### INFORMATION GIVEN
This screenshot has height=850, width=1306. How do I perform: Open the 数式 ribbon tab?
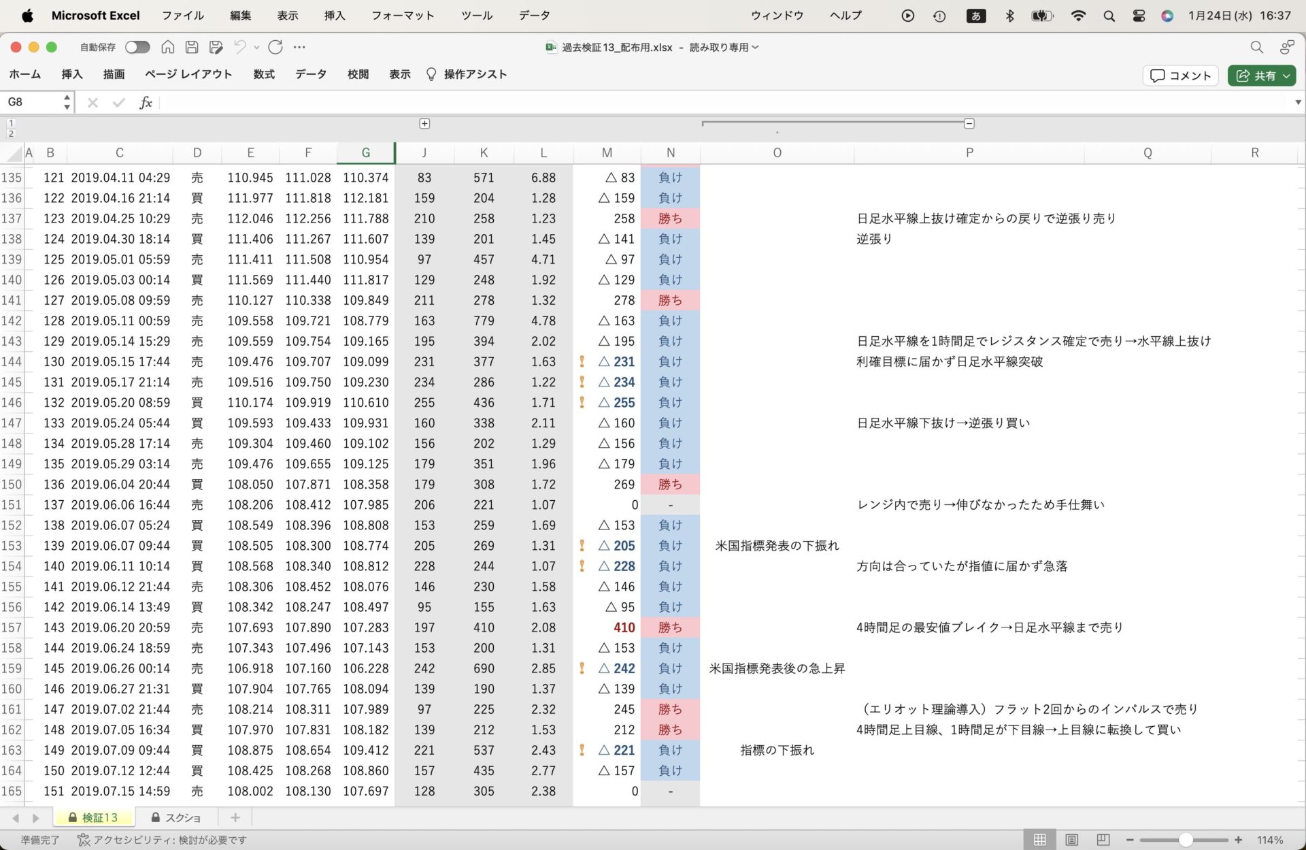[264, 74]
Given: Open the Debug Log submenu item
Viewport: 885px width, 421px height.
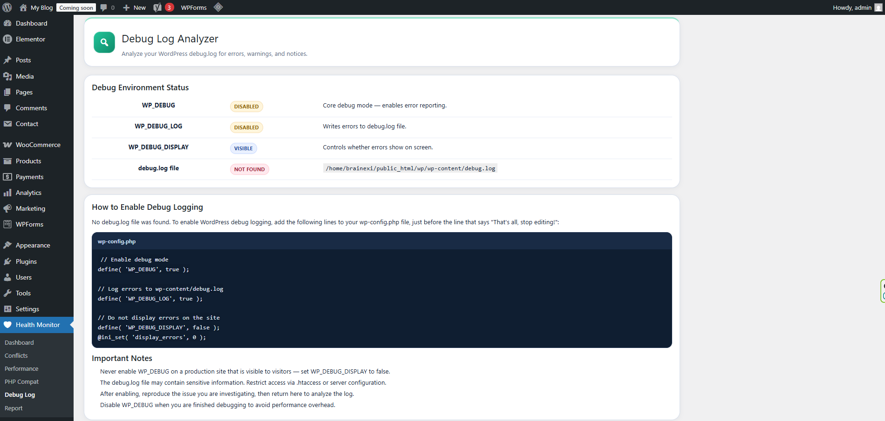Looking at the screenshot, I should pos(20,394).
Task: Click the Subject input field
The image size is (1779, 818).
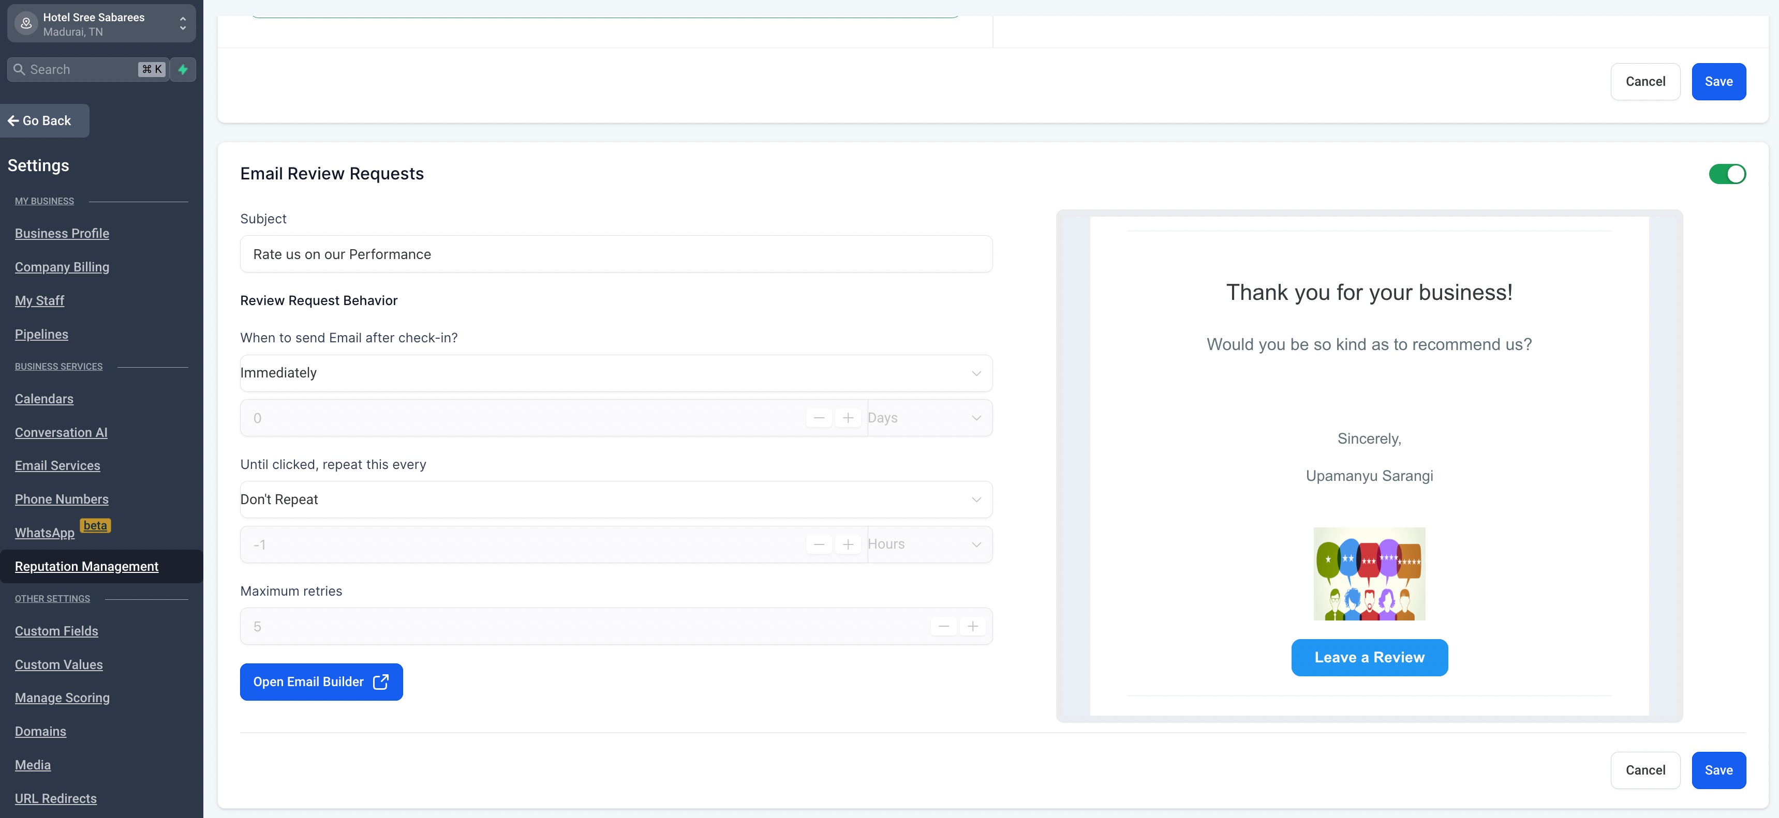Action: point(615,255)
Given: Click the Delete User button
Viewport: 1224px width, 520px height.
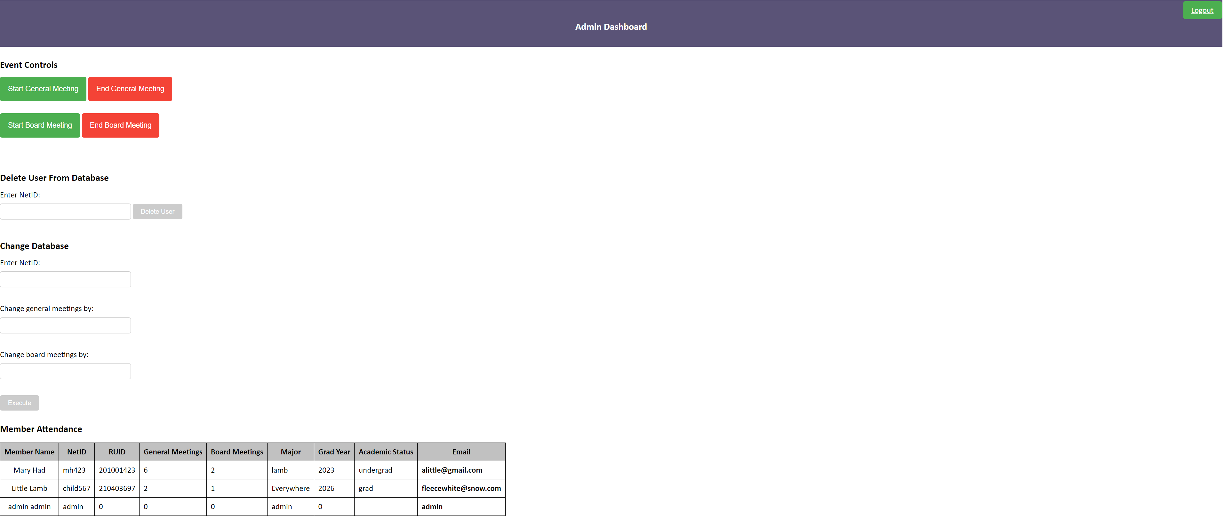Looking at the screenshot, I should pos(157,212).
==
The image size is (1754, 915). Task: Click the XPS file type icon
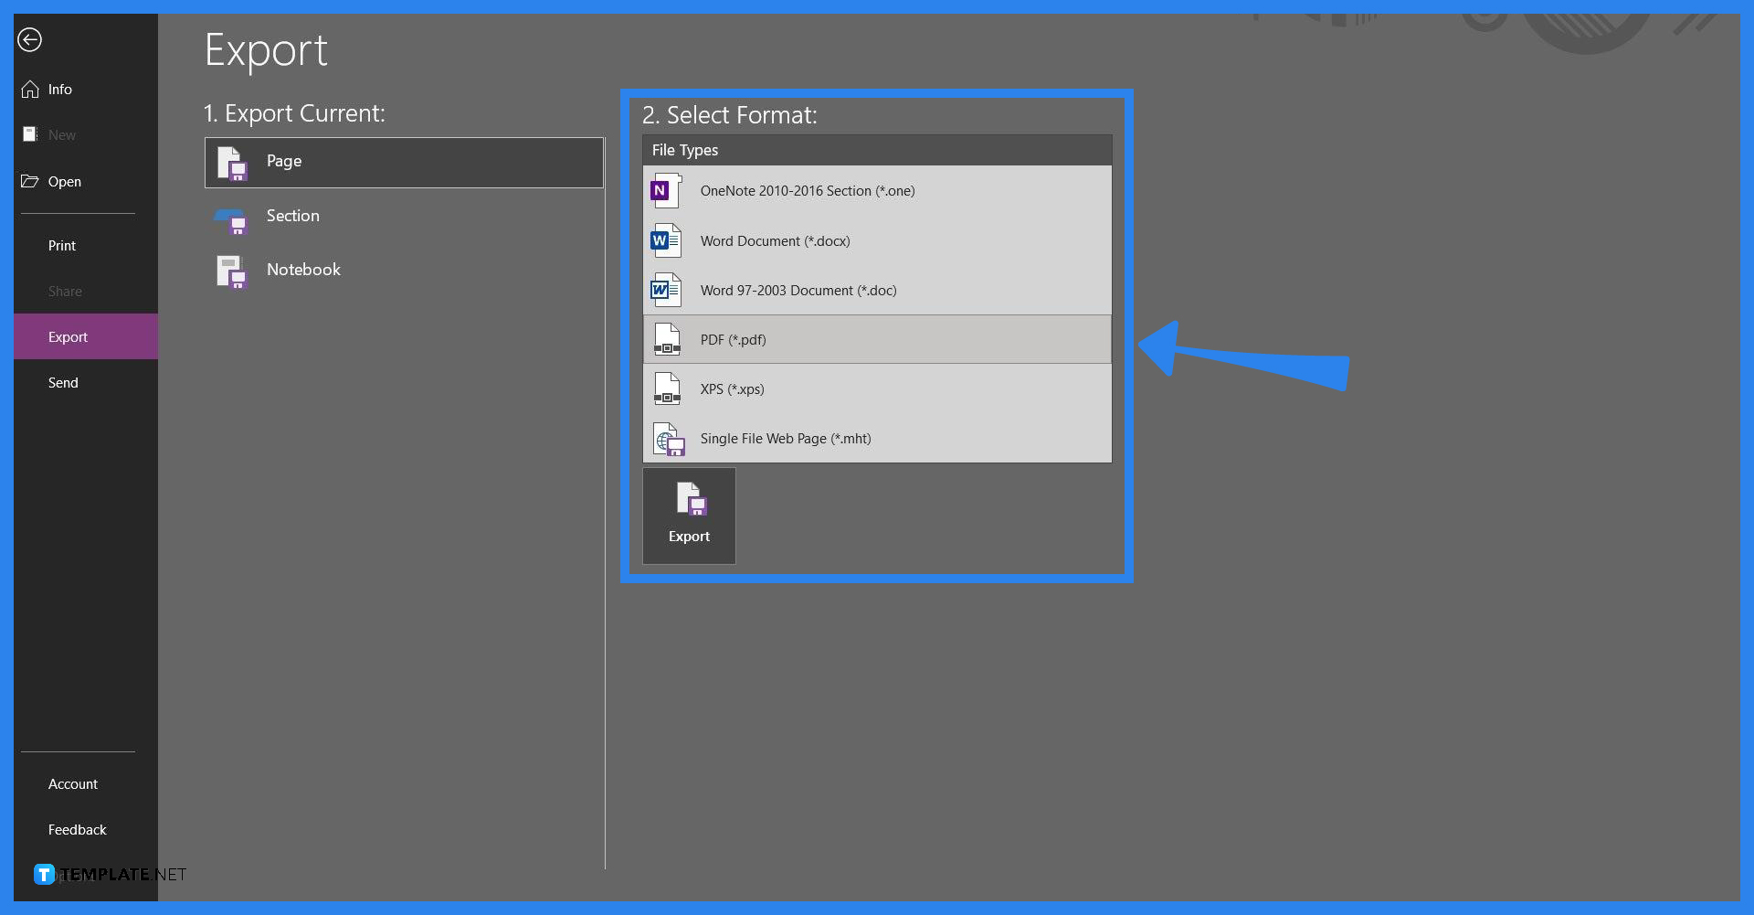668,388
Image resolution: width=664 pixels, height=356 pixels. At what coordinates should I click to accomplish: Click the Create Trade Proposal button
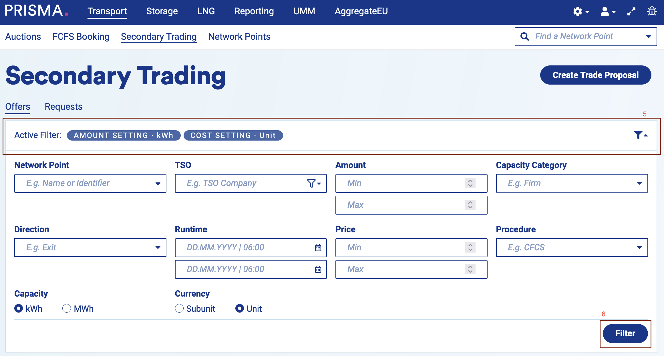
...
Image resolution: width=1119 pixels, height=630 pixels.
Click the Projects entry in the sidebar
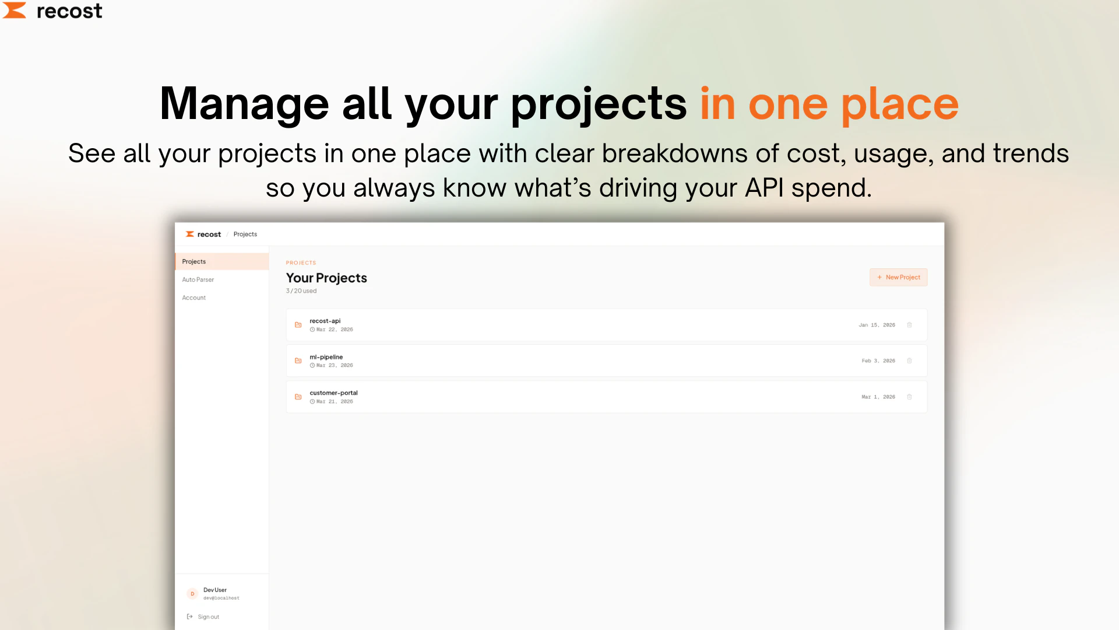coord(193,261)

### TASK BRIEF
Given the entries above, transcribe exactly the lines from the one holding "This screenshot has" through the one holding "Task: Click the Subject input field"; pictures do not belong in the transcription.

### THE COMPLETED TASK
This screenshot has height=850, width=1306. How do I perform: Open the 数式 ribbon tab?
[264, 74]
Given: Open the Debug Log submenu item
Viewport: 885px width, 421px height.
Looking at the screenshot, I should pos(20,394).
Task: Click the Subject input field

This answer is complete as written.